Re: [DNG] etckeeper: was: Er, Not that way ? .Re: Announcing Devuan 4.0: Chimaera!

2021-10-18 Thread Curtis Maurand via Dng


On 10/18/21 4:36 PM, Steve Litt wrote:

Olaf Meeuwissen said on Mon, 18 Oct 2021 18:52:05 +0900



I keep track of /etc with etckeeper which puts that directory under git
version control.  That means I can always track back changes to package
updates or me mucking around there and see exactly what changed.  That
can be very helpful if an `apt upgrade` broke stuff, more so because I
track "testing" ;-)

Nice!!!
I run on a BTRFS file system and /etc is in it's on sub volume.  I just 
take a snapshot of it.  restoration is as easy as overwriting a file or 
folder from the snapshot.  I store the snapshots both locally and 
externally.  Works great.  I handle /var/lib/mysql that way, too.


Cheers,
Curtis



SteveT

Steve Litt
Spring 2021 featured book: Troubleshooting Techniques of the Successful
Technologist http://www.troubleshooters.com/techniques
___
Dng mailing list
Dng@lists.dyne.org
https://mailinglists.dyne.org/cgi-bin/mailman/listinfo/dng


___
Dng mailing list
Dng@lists.dyne.org
https://mailinglists.dyne.org/cgi-bin/mailman/listinfo/dng


[DNG] FHS deficiencies: Was: Er, Not that way ? .Re: Announcing Devuan 4.0: Chimaera!

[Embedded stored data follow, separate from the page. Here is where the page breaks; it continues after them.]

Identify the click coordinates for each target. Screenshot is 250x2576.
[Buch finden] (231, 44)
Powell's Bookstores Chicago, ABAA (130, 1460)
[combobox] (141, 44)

2021-10-18 Thread Steve Litt
Olaf Meeuwissen said on Mon, 18 Oct 2021 18:52:05 +0900

>Hi Steve,
>
>Steve Litt writes:

>> On more thing. When *I* write a program, I never put it in /usr/bin
>> or /usr/local/bin or /opt. I have my own directory, called /d/bats
>> (last century it was called D:\BATS when I used Windows), to contain
>> all executables

[snip]

>Might I suggest $HOME/bin :-)

~/bin isn't ideal for two reasons:

1) It's integrated with all sorts of config, cache, and who knows what,
   and can easily be lost or wiped out in a re-installation.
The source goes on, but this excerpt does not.